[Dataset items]
(begin)
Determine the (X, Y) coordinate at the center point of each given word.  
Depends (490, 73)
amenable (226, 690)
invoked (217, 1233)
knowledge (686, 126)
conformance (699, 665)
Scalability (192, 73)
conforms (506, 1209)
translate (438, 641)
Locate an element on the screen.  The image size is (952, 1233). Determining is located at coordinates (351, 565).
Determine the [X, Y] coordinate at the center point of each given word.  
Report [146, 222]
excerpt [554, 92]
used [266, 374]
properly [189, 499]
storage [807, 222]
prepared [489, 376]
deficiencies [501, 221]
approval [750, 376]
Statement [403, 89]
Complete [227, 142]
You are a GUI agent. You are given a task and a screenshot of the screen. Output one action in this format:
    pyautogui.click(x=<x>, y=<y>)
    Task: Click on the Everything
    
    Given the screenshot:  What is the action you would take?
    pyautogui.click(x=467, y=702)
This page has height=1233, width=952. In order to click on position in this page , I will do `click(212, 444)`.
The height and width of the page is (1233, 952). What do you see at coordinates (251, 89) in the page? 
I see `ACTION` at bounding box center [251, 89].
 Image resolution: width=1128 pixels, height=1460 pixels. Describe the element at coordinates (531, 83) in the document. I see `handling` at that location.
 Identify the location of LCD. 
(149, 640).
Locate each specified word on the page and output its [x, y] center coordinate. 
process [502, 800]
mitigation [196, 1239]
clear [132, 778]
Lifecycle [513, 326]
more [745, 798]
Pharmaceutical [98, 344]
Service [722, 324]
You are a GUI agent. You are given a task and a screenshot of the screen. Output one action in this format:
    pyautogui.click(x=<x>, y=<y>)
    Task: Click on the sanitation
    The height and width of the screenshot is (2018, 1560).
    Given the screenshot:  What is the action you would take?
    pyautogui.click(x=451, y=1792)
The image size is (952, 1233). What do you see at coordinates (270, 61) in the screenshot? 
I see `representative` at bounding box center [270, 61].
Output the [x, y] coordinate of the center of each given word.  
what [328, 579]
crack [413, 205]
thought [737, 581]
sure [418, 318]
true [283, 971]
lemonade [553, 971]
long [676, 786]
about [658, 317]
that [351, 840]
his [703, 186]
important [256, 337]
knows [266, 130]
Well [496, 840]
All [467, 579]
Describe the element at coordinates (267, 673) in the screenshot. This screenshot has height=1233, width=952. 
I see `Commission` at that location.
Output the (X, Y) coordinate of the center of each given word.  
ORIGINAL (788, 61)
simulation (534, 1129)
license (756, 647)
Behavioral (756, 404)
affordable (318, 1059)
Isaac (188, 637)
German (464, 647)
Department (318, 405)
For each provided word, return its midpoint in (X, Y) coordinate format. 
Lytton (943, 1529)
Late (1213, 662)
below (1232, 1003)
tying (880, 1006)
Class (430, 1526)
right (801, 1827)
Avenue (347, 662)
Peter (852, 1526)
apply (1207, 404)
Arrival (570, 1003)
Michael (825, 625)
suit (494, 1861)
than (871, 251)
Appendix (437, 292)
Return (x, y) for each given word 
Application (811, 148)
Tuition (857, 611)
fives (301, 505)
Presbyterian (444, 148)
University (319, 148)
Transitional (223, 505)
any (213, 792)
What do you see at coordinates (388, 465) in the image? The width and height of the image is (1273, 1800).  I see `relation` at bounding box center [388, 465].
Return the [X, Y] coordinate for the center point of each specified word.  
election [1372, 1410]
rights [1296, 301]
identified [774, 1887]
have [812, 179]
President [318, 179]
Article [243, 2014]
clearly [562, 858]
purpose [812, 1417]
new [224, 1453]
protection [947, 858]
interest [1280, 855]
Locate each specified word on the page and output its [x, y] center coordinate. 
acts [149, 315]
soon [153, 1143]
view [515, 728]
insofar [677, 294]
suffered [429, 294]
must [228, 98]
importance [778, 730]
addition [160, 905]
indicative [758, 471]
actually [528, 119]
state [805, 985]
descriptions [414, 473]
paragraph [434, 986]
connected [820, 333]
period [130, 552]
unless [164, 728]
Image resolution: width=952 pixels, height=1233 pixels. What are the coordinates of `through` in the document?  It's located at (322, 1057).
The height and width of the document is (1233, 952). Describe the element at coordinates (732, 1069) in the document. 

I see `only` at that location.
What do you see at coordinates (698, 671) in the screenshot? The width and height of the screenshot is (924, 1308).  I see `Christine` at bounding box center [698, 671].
(end)
## Requirement
Format each line of the data above as one string in a JSON list, leaving out blank lines.

## Final answer
[
  "Determine the (X, Y) coordinate at the center point of each given word.  ",
  "Depends (490, 73)",
  "amenable (226, 690)",
  "invoked (217, 1233)",
  "knowledge (686, 126)",
  "conformance (699, 665)",
  "Scalability (192, 73)",
  "conforms (506, 1209)",
  "translate (438, 641)",
  "Locate an element on the screen.  The image size is (952, 1233). Determining is located at coordinates (351, 565).",
  "Determine the [X, Y] coordinate at the center point of each given word.  ",
  "Report [146, 222]",
  "excerpt [554, 92]",
  "used [266, 374]",
  "properly [189, 499]",
  "storage [807, 222]",
  "prepared [489, 376]",
  "deficiencies [501, 221]",
  "approval [750, 376]",
  "Statement [403, 89]",
  "Complete [227, 142]",
  "You are a GUI agent. You are given a task and a screenshot of the screen. Output one action in this format:",
  "    pyautogui.click(x=<x>, y=<y>)",
  "    Task: Click on the Everything",
  "    Given the screenshot:  What is the action you would take?",
  "    pyautogui.click(x=467, y=702)",
  "This page has height=1233, width=952. In order to click on position in this page , I will do `click(212, 444)`.",
  "The height and width of the page is (1233, 952). What do you see at coordinates (251, 89) in the page? ",
  "I see `ACTION` at bounding box center [251, 89].",
  " Image resolution: width=1128 pixels, height=1460 pixels. Describe the element at coordinates (531, 83) in the document. I see `handling` at that location.",
  " Identify the location of LCD. ",
  "(149, 640).",
  "Locate each specified word on the page and output its [x, y] center coordinate. ",
  "process [502, 800]",
  "mitigation [196, 1239]",
  "clear [132, 778]",
  "Lifecycle [513, 326]",
  "more [745, 798]",
  "Pharmaceutical [98, 344]",
  "Service [722, 324]",
  "You are a GUI agent. You are given a task and a screenshot of the screen. Output one action in this format:",
  "    pyautogui.click(x=<x>, y=<y>)",
  "    Task: Click on the sanitation",
  "    The height and width of the screenshot is (2018, 1560).",
  "    Given the screenshot:  What is the action you would take?",
  "    pyautogui.click(x=451, y=1792)",
  "The image size is (952, 1233). What do you see at coordinates (270, 61) in the screenshot? ",
  "I see `representative` at bounding box center [270, 61].",
  "Output the [x, y] coordinate of the center of each given word.  ",
  "what [328, 579]",
  "crack [413, 205]",
  "thought [737, 581]",
  "sure [418, 318]",
  "true [283, 971]",
  "lemonade [553, 971]",
  "long [676, 786]",
  "about [658, 317]",
  "that [351, 840]",
  "his [703, 186]",
  "important [256, 337]",
  "knows [266, 130]",
  "Well [496, 840]",
  "All [467, 579]",
  "Describe the element at coordinates (267, 673) in the screenshot. This screenshot has height=1233, width=952. ",
  "I see `Commission` at that location.",
  "Output the (X, Y) coordinate of the center of each given word.  ",
  "ORIGINAL (788, 61)",
  "simulation (534, 1129)",
  "license (756, 647)",
  "Behavioral (756, 404)",
  "affordable (318, 1059)",
  "Isaac (188, 637)",
  "German (464, 647)",
  "Department (318, 405)",
  "For each provided word, return its midpoint in (X, Y) coordinate format. ",
  "Lytton (943, 1529)",
  "Late (1213, 662)",
  "below (1232, 1003)",
  "tying (880, 1006)",
  "Class (430, 1526)",
  "right (801, 1827)",
  "Avenue (347, 662)",
  "Peter (852, 1526)",
  "apply (1207, 404)",
  "Arrival (570, 1003)",
  "Michael (825, 625)",
  "suit (494, 1861)",
  "than (871, 251)",
  "Appendix (437, 292)",
  "Return (x, y) for each given word ",
  "Application (811, 148)",
  "Tuition (857, 611)",
  "fives (301, 505)",
  "Presbyterian (444, 148)",
  "University (319, 148)",
  "Transitional (223, 505)",
  "any (213, 792)",
  "What do you see at coordinates (388, 465) in the image? The width and height of the image is (1273, 1800).  I see `relation` at bounding box center [388, 465].",
  "Return the [X, Y] coordinate for the center point of each specified word.  ",
  "election [1372, 1410]",
  "rights [1296, 301]",
  "identified [774, 1887]",
  "have [812, 179]",
  "President [318, 179]",
  "Article [243, 2014]",
  "clearly [562, 858]",
  "purpose [812, 1417]",
  "new [224, 1453]",
  "protection [947, 858]",
  "interest [1280, 855]",
  "Locate each specified word on the page and output its [x, y] center coordinate. ",
  "acts [149, 315]",
  "soon [153, 1143]",
  "view [515, 728]",
  "insofar [677, 294]",
  "suffered [429, 294]",
  "must [228, 98]",
  "importance [778, 730]",
  "addition [160, 905]",
  "indicative [758, 471]",
  "actually [528, 119]",
  "state [805, 985]",
  "descriptions [414, 473]",
  "paragraph [434, 986]",
  "connected [820, 333]",
  "period [130, 552]",
  "unless [164, 728]",
  "Image resolution: width=952 pixels, height=1233 pixels. What are the coordinates of `through` in the document?  It's located at (322, 1057).",
  "The height and width of the document is (1233, 952). Describe the element at coordinates (732, 1069) in the document. ",
  "I see `only` at that location.",
  "What do you see at coordinates (698, 671) in the screenshot? The width and height of the screenshot is (924, 1308).  I see `Christine` at bounding box center [698, 671]."
]